## Problem to solve
Beginning with the line that contains "Where should I click to: Switch" and ending with the line that contains "The width and", reproduce the lines of the entries below exactly, omitting pictures.

Start of Data records

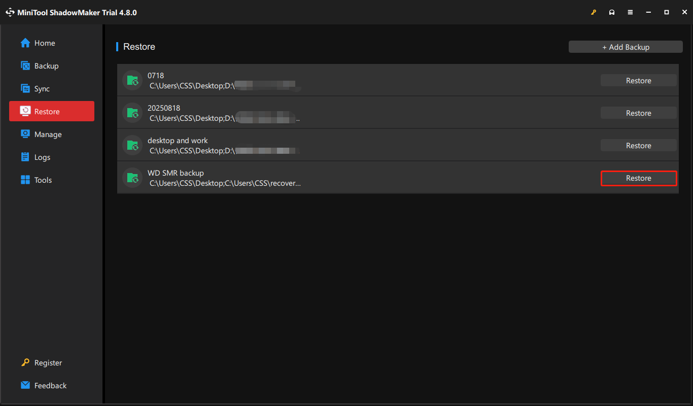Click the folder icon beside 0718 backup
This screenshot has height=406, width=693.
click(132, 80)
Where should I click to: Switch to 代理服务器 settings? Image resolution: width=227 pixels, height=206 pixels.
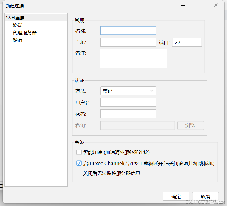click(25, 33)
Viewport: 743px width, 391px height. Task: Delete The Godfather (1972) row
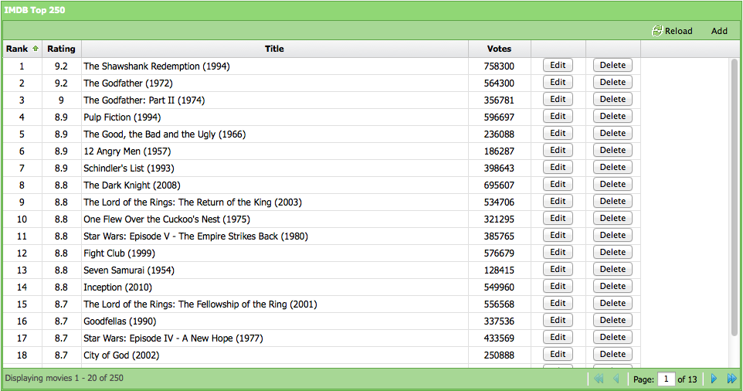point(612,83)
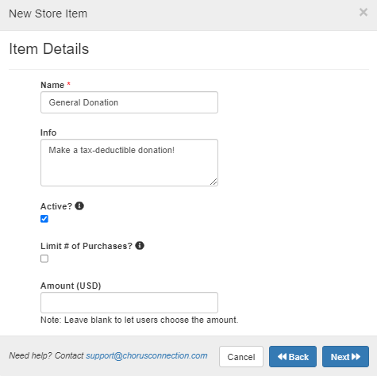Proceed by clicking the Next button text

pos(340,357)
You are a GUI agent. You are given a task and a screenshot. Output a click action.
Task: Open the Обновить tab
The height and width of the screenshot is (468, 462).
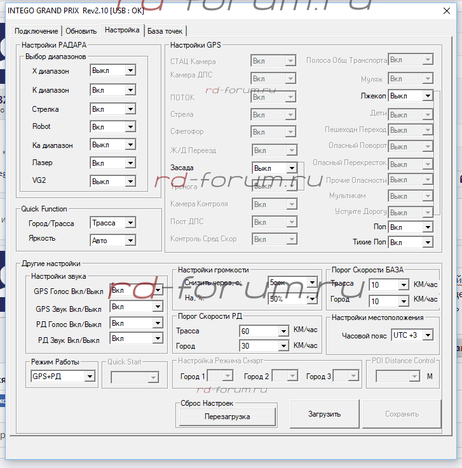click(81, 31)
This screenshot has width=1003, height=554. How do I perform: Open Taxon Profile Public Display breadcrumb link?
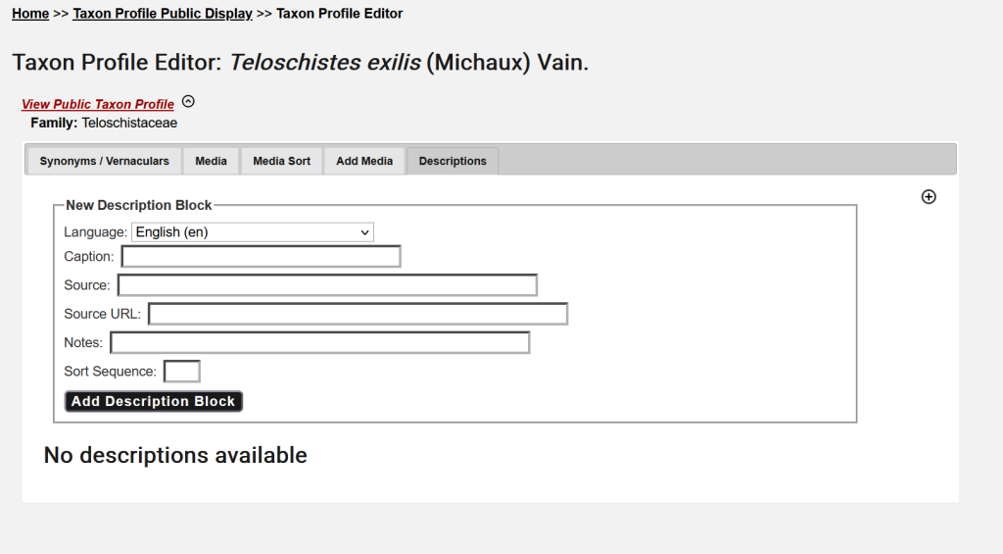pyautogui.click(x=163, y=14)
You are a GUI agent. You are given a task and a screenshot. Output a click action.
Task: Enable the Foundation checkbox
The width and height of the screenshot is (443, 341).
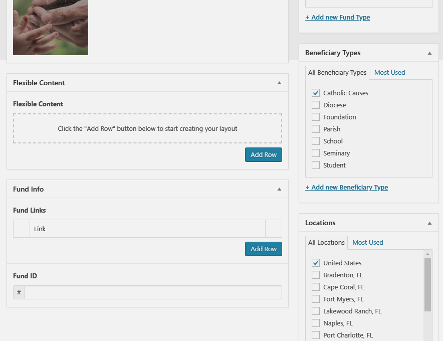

End of Data records
Start of Data records

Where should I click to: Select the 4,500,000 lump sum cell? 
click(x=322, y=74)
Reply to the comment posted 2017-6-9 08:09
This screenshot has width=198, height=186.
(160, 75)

End of Data records

## Answer to the exercise
Where should I click to: Switch to 代理服务器 settings? Image resolution: width=227 pixels, height=206 pixels.
click(25, 33)
Viewport: 743px width, 391px height. Task: Delete The Godfather (1972) row
point(612,83)
Proceed by clicking the Next button text

pos(340,357)
You are a GUI agent. You are given a task and a screenshot. Output a click action.
Task: Open the Обновить tab
The height and width of the screenshot is (468, 462).
click(81, 31)
This screenshot has width=1003, height=554. How do I perform: Open Taxon Profile Public Display breadcrumb link?
pyautogui.click(x=163, y=14)
You are a GUI agent. You are given a task and a screenshot. Output a click action.
Task: Enable the Foundation checkbox
The width and height of the screenshot is (443, 341).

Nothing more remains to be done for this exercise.